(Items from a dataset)
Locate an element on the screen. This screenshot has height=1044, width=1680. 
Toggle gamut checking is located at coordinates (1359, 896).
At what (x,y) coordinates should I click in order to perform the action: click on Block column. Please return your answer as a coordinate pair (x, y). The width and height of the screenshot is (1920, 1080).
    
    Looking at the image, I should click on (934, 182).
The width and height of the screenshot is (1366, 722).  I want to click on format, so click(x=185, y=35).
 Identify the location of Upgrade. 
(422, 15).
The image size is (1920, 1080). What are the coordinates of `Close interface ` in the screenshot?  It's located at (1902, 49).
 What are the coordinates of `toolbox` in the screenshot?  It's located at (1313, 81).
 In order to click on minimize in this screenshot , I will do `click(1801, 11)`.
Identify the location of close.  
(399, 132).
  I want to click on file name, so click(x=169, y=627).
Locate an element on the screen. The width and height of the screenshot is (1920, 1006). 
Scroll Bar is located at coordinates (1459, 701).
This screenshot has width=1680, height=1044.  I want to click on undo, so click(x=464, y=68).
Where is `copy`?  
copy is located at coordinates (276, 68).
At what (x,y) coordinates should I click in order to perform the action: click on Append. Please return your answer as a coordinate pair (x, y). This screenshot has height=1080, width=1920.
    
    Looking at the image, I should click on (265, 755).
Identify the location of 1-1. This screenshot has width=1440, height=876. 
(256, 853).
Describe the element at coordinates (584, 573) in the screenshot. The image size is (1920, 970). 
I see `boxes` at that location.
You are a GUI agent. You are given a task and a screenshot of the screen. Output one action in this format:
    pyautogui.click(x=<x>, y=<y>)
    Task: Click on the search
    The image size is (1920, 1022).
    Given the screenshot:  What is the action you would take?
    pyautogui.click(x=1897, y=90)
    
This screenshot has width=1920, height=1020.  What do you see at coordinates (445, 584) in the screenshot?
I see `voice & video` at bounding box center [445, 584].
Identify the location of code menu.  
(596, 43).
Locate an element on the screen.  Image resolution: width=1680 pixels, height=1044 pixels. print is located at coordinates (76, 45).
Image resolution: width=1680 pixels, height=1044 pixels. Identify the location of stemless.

WHAT TO DO: Reproduce every line from the one containing "Describe the element" through the last line above, including both of those lines.

WRITTEN REPLY:
Describe the element at coordinates (584, 573) in the screenshot. The image size is (1920, 970). 
I see `boxes` at that location.
You are a GUI agent. You are given a task and a screenshot of the screen. Output one action in this format:
    pyautogui.click(x=<x>, y=<y>)
    Task: Click on the search
    The image size is (1920, 1022).
    Given the screenshot:  What is the action you would take?
    pyautogui.click(x=1897, y=90)
    
This screenshot has width=1920, height=1020.  What do you see at coordinates (445, 584) in the screenshot?
I see `voice & video` at bounding box center [445, 584].
Identify the location of code menu.  
(596, 43).
Locate an element on the screen.  Image resolution: width=1680 pixels, height=1044 pixels. print is located at coordinates (76, 45).
Image resolution: width=1680 pixels, height=1044 pixels. Identify the location of stemless.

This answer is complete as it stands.